いまや、日本中がコロナ禍で苦しんでいるが、大相撲界も例外ではない。観客は思うように入らず、巡業や花相撲まで相次いで中止や延期に。おかげで一昨年の収支は、過去最多の50億円の大幅赤字になった。
昨年も32億円の赤字。いくら300億円超の資産を有している日本相撲協会でも、こう大幅赤字が続けば、たまったものではない。
「赤字傾向は、今年になっても変わらない。

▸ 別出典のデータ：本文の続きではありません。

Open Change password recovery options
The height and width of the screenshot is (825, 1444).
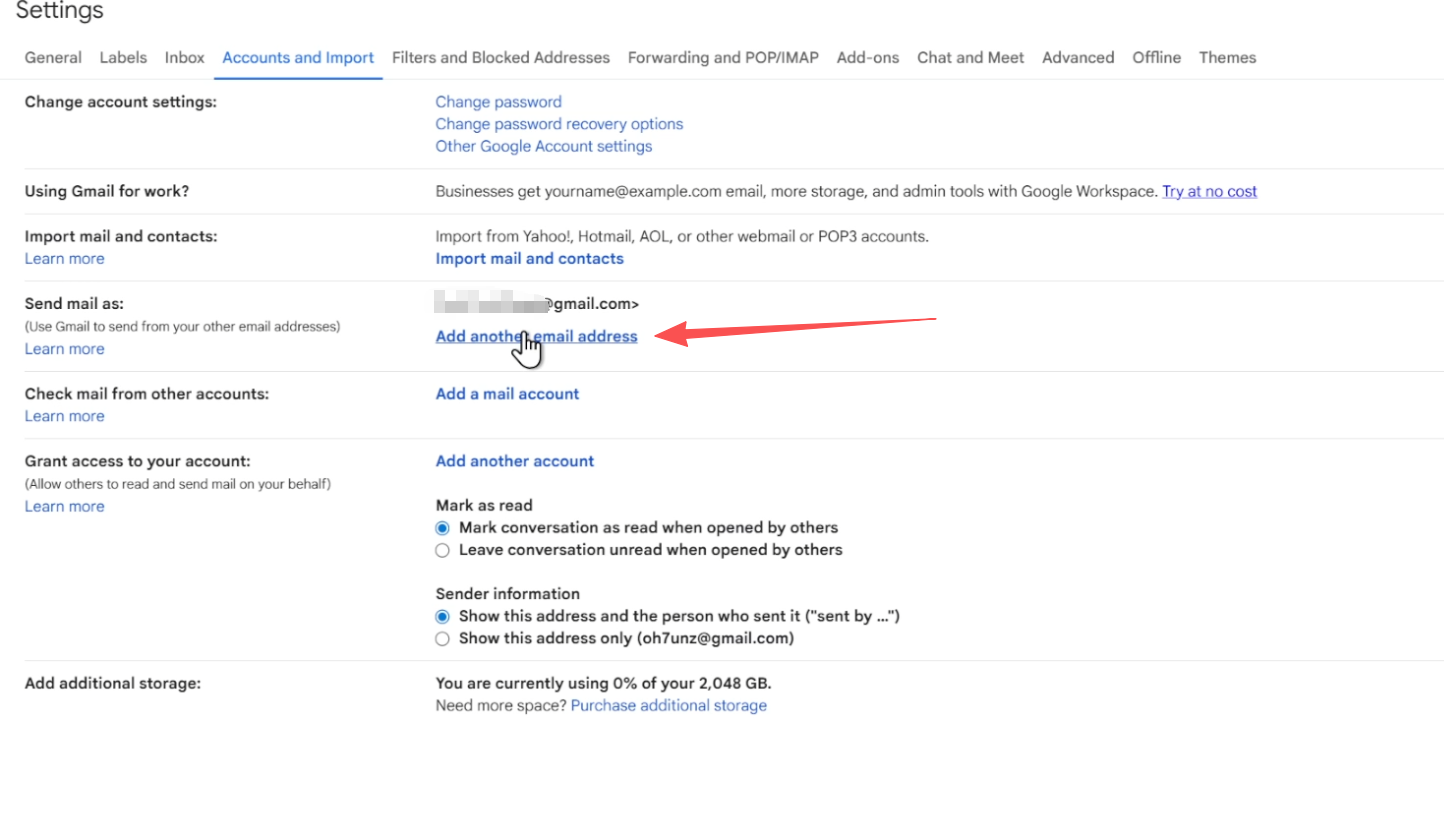point(559,124)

しびれを切らした相撲協会は7月の名古屋場所で、およそ2年半ぶりに入場制限を全面撤廃して無制限に受け入れる通常開催に踏み切った」(大相撲担当記者)
ところが、館内は相変わらず空席が目立ち、大入り満員の垂れ幕が下がった日は、なんとゼロだったのだ。
「なにしろ肝心の担当部長の出羽海親方(元幕内小城乃花)が、コロナになって場所前に交代。場所に入っても感染する力士が相次ぎ、終盤には場所前の田子ノ浦部屋を含め計13部屋、全体の3割近い174力士が休場するなど、士気は下がりっぱなし。満員どころの話ではありませんでした」(同)
相撲協会は別の価値を見出した!?
これでは黒字回復は絵に描いた餅。ただ、相撲協会も手をこまねいているワケにはいかない。今年6月、使えるものは何でも使え、とばかりにユニークな副業を始めた。相撲字の名手である行司が、丁寧に手書きする表札(木製)の注文販売を開始したのだ。
「氏名のみだと1万1000円、住所入りは1万6500円(いずれも税込み)。これがマニアに大人気で、注文してから手元に届くまで2カ月以上もかかるヒット商品になっている」(同)
これに味をしめた相撲協会。このほど館内に四股名が掲示される電光掲示板(幅29.1センチ、高さ41.1センチ)の販売も決定した。相撲協会の公式ファンクラブの十両コース以上の会員限定商品で、1枚3万3000円(税込み)。
「注文を受けた掲示板は、実際にファン感謝祭で使用して箔をつけてから、イベント終了後に発送することになっている。相撲ファンにはたまらない一品です」(協会関係者)
果たして、柳の下に二匹目のドジョウはいるか。